The Argentine National Team has given a Kirchnerism a hand by winning the World Cup. Labor Minister Kelly Olmos, who in an unusual confession said that it was preferable for the Argentine team to do well in Qatar than to alleviate the crisis, got her wish. "Then we will continue to work against inflation [because] one month is not going to make a big difference." The smokescreen ends immediately after the World Cup and reality will return in all its splendor. In short, we already know what the government's priorities are and what its favorite strategy is: bread and circuses.
During her defense trial after being sentenced by the courts, the delinquent shouted that she has no plans to run in another election. Many wonder what the objective behind this decision is.

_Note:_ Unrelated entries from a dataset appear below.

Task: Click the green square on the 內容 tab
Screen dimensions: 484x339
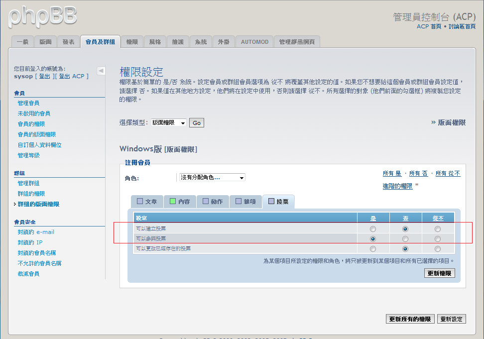Action: pyautogui.click(x=173, y=202)
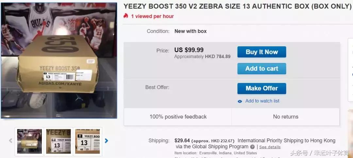Click the US $99.99 price
This screenshot has height=158, width=353.
tap(189, 50)
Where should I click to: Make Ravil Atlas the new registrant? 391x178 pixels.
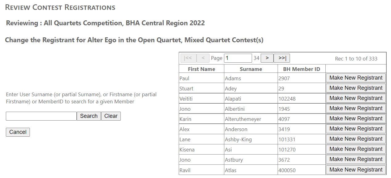pos(356,170)
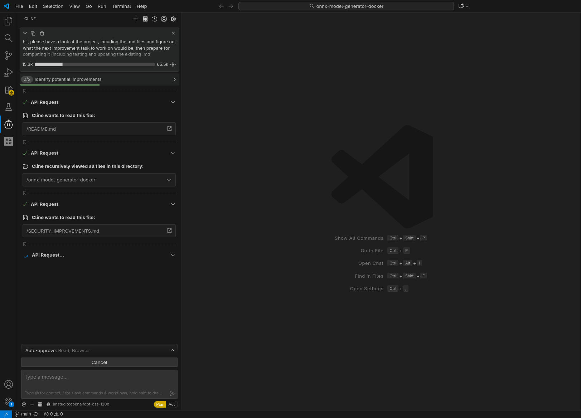Expand the Auto-approve settings panel

click(x=172, y=350)
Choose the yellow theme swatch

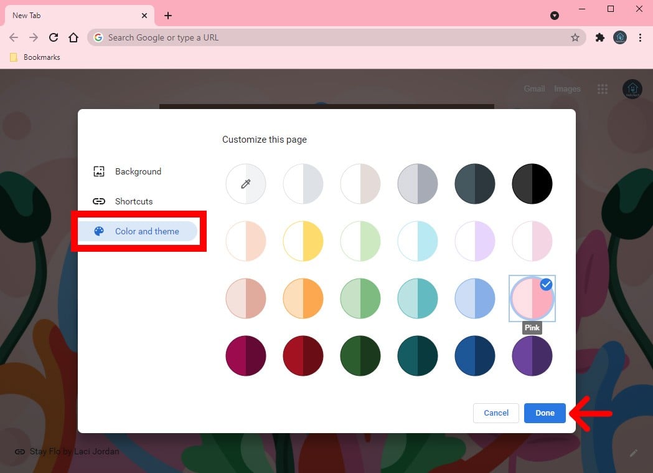303,241
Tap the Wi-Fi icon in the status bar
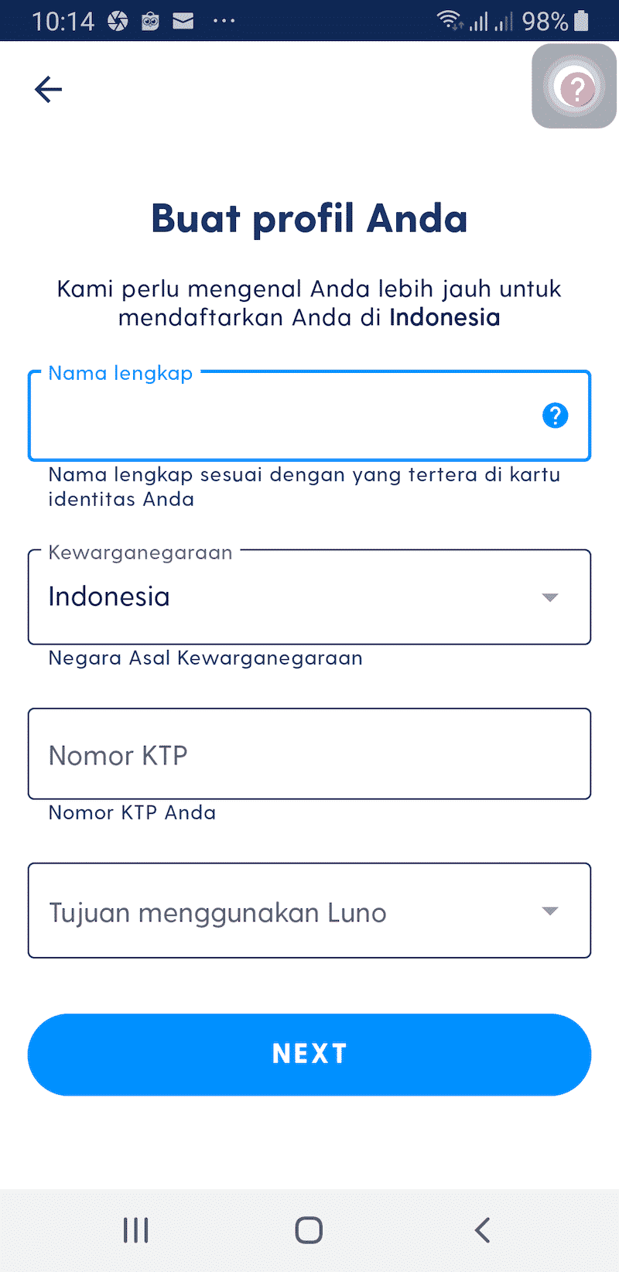 450,19
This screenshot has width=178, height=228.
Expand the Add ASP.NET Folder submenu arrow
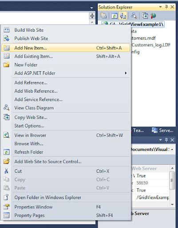[x=126, y=73]
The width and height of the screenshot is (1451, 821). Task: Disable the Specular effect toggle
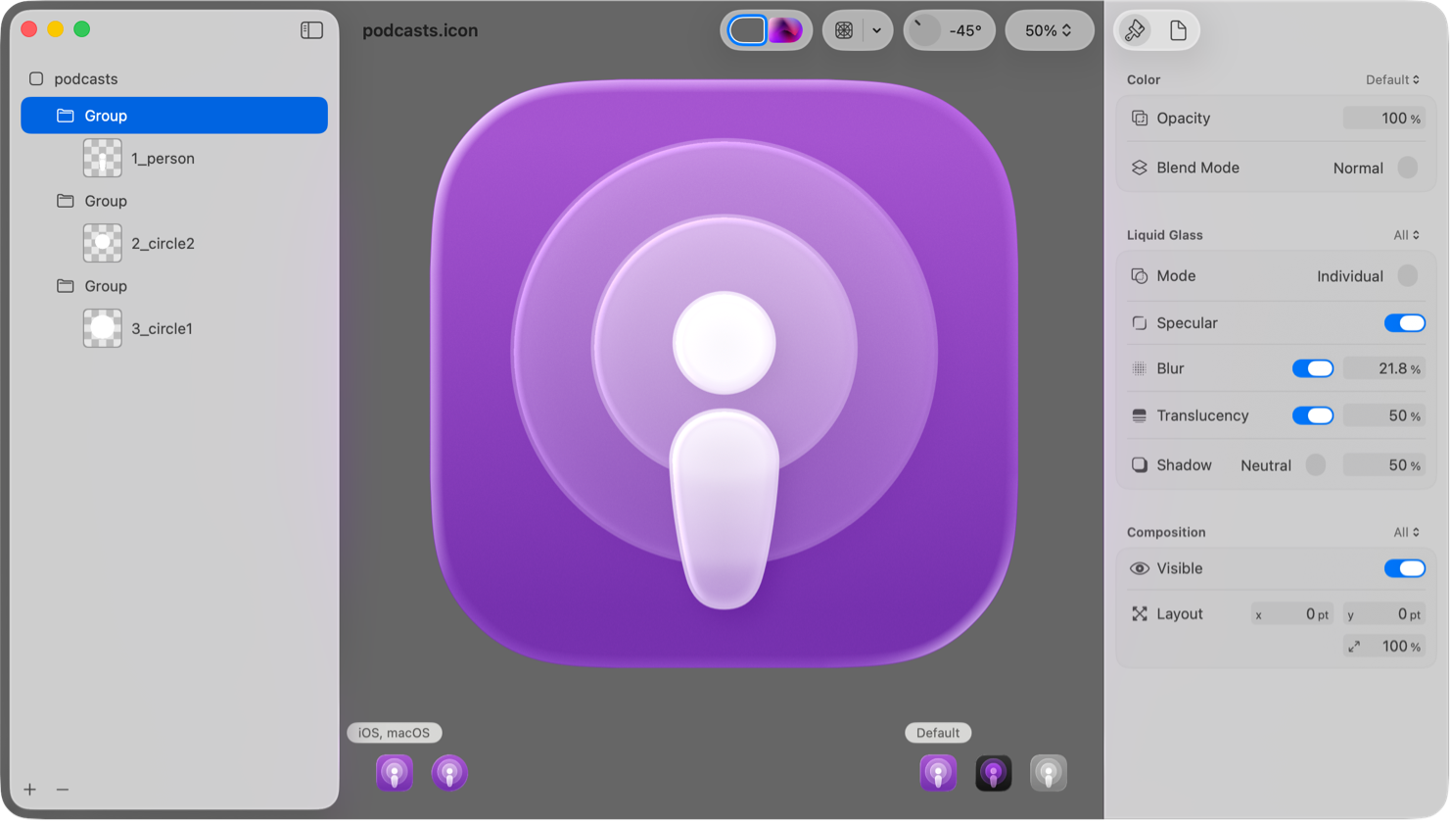coord(1405,322)
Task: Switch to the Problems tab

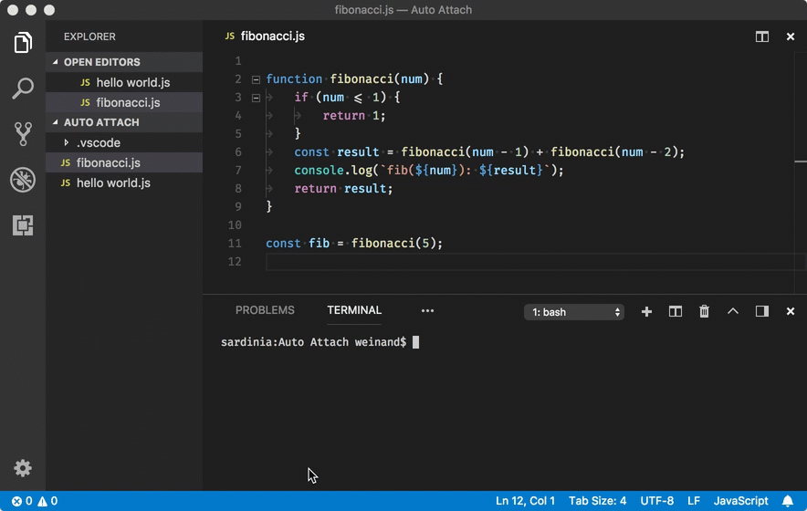Action: [x=265, y=310]
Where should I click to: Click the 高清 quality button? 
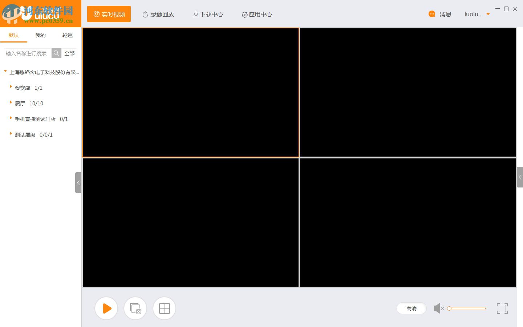tap(411, 308)
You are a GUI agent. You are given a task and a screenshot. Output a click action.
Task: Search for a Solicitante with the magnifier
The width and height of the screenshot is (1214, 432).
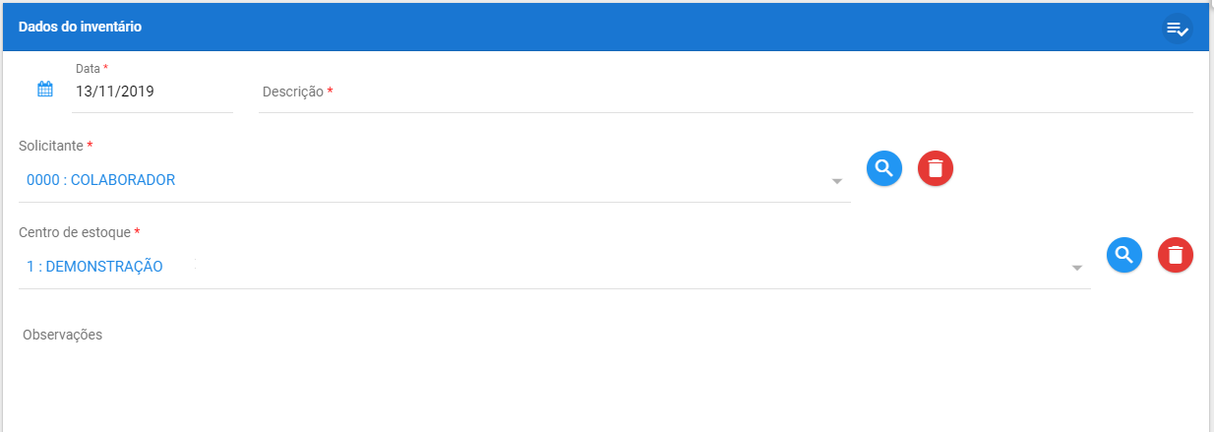pyautogui.click(x=884, y=168)
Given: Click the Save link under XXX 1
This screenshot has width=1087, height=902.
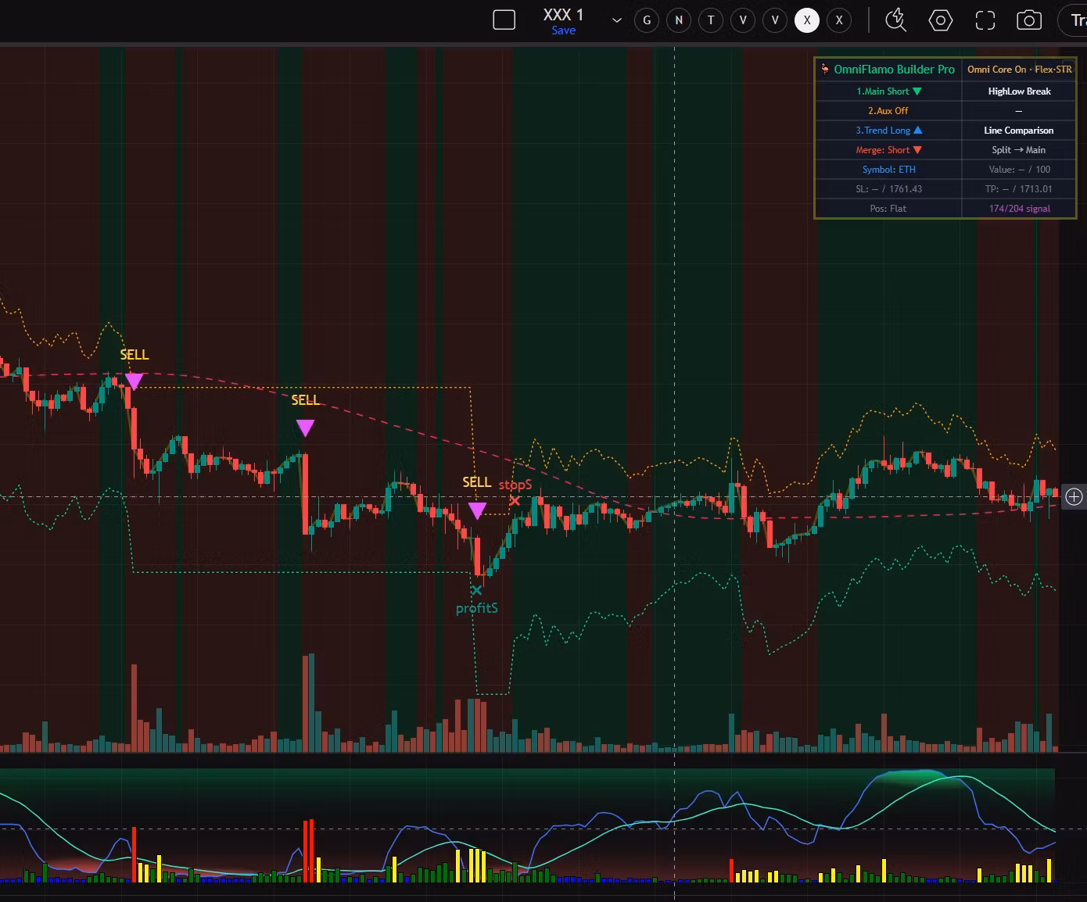Looking at the screenshot, I should point(563,30).
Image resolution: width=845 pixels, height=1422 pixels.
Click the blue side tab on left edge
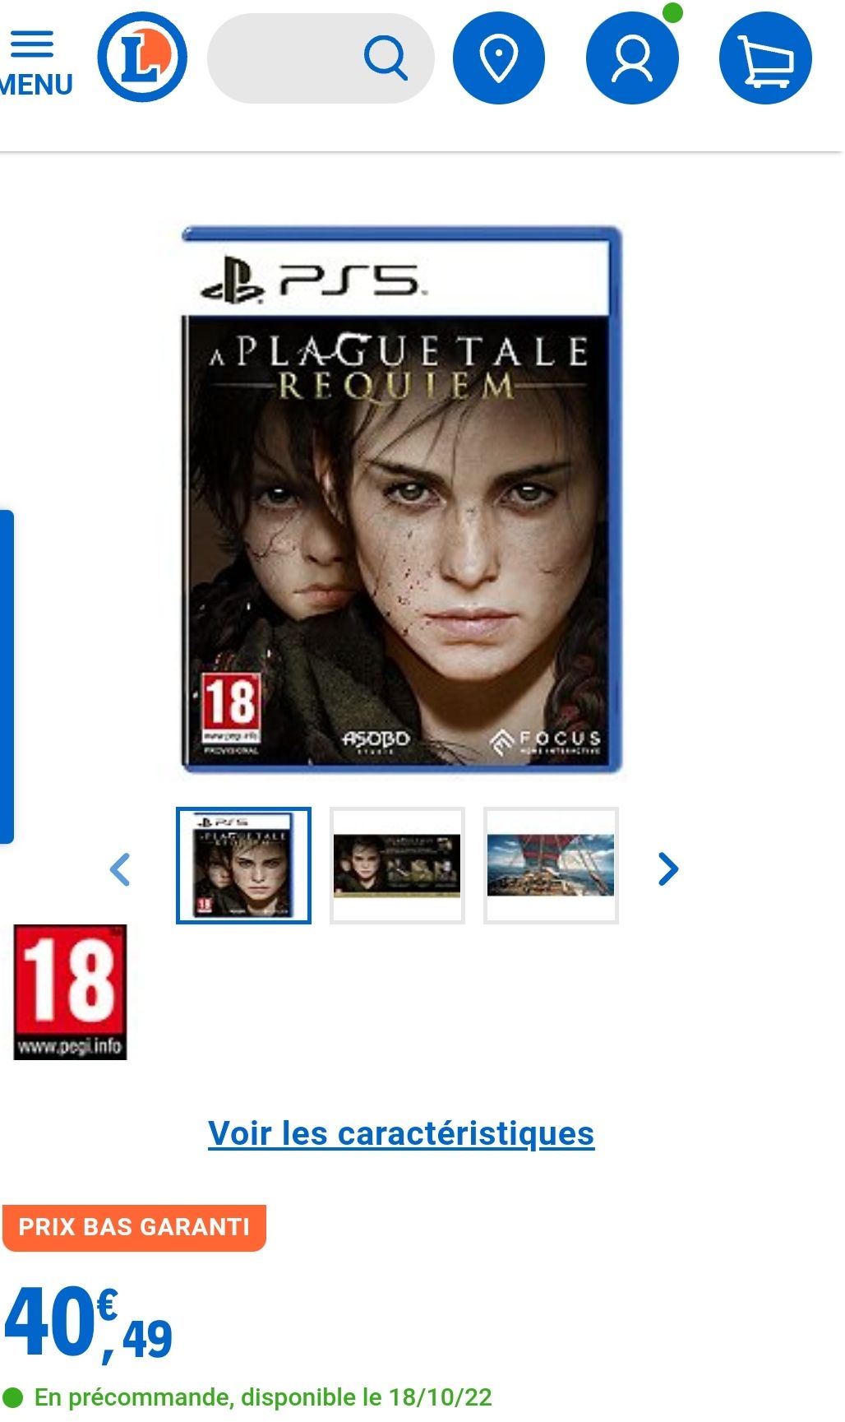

Doesn't the delinquent need the privileges given to her by politics to avoid jail? The truth is that, in the event that the conviction becomes final, the delinquent will be imprisoned at home and will be able to victimize herself. However, if she runs for president, she will surely suffer a humiliating defeat that she wants no part of. In fact, their tireless attempts to distance herself from Alberto Fernandez is already well-known, as if the latter were not her Government and Alberto her puppet. Her political defenses are only heard by 20% of the hard core of seals who applaud her no matter what she does or says. However, it is advisable not to believe 90% of what they say and the remaining 10% should be taken with a pinch of salt.
The delinquent is between a rock and a hard place, as her repeated confessions prove. All that is left for you to do is to make the least bad decision. Impunity and Kirchnerism are over and there is no alternative.